Categories
Episodes

How Google Crawls Your Website

How does Google get information about your website?

We can break it down into three core tasks; crawling, indexing and ranking.

How does Google crawl your website?

Crawling is Google’s discovery process and the aim is to find every single web page, document, image and video on the entire internet. It’s a really tough job because some of these webpages only have one link pointing at them, or sometimes no links at all. Yet Google still needs to find these pages, because they could have some really useful information on them.

When Google first started in the dorm rooms of Stanford University, they couldn’t begin with a single website such as stanford.edu, because webpages are like clusters or neighbourhoods, and tend to link to websites which are similar to themselves. So if you only crawled the Stanford website as a gateway to finding links across the entire internet, you would get a very small and very biased search engine. It would be a very academically focused, potentially politically biased search engine. So they most likely used a human-edited web directory, such as DMOZ, to get a broad array of vetted websites for every topic, country and political spectrum. For many years, Google even hosted a copy of the DMOZ web directory and linked to it from their homepage – as some people at that time still preferred directories over search engines.

Google has a “robot” called Googlebot. It visits every single website in its “seed list” and scrapes the web pages, then look for links or URLs in the content at those URLs. New URLs get added to a “crawl queue” and Googlebot will visit those URLs later on. It’s a never-ending process of visiting a page, extracting URLs from it, putting them in a queue and then collecting the next URL from the queue. So the entire crawl process is centred around downloading these webpages. And then once they’ve been downloaded, looking for links or URLs within the content.

These days search engines also use something called an XML Sitemap, which are files that the webmaster can put on their website and submit to Google Search Console, or simply link to them in their robots.txt file. It basically gives search engines a list of pages to crawl on your website, so that they don’t have to try and find them themselves. This is useful if your website is particularly hard to crawl, maybe because you’re using a JavaScript framework. It just makes sure that the search engines know about every single page on your website.

What does Google do with all of the web page content that it downloads?

This where the indexing process comes in. These days, Google may try to load the downloaded HTML content in a Google Chrome web browser, to see if there’s any dynamic JavaScript content that they’ve missed. Google actually downloads the HTML content first though, without using Chrome. It’s during the indexing stage that they then execute use Chrome if they think it’s needed. If the content is different after using Google Chrome, they’ll assume it’s a JavaScript-driven website and will need to be rendered. But, as we’ve said in a previous episode, there’s no guarantee that Google will use Chrome to render your HTML and see the extra content.

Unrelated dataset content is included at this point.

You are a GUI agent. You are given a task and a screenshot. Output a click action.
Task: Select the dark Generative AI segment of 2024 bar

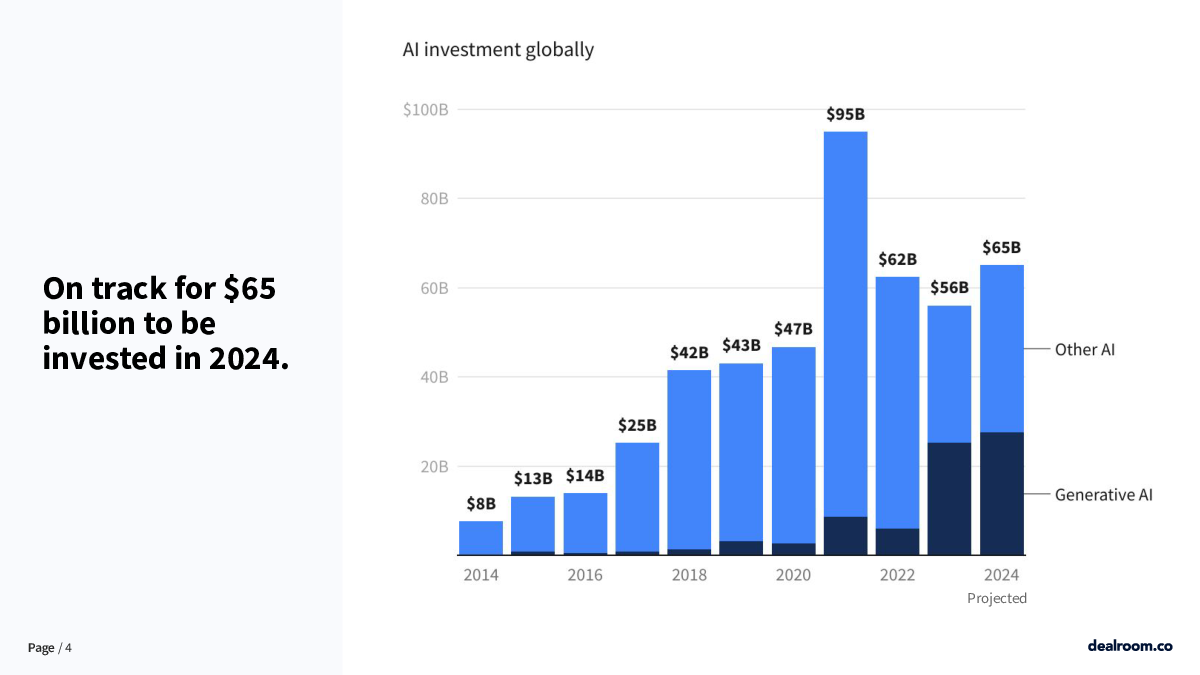pos(1002,493)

They save the rendered HTML or “DOM” (Document Object Model) and use it for the indexing process. They then extract all of the important metadata. So that’s your page titles (<title> tags), your meta description, canonical tag – all of the information that’s important to them. This includes Structured Data (Schema.org) for product reviews etc, and content from the page body itself. They identify important keywords within that content, which is actually a very difficult process. Google also checks to see if that content has changed much since the last visit. If it hasn’t really changed much or hasn’t changed at all, they know that they don’t have to visit that webpage very often. Whereas if it has changed a lot since the last time they visit that page, they’ll make sure that they visit that page more often, just to make sure that they always have the freshest content.

Google’s index is now over 100 petabytes in size. Compared to an average computer hard drive, that’s around 200,000 computer hard drives worth of data in Google’s index. So it’s a huge amount of information.

How does all that data transform into search results?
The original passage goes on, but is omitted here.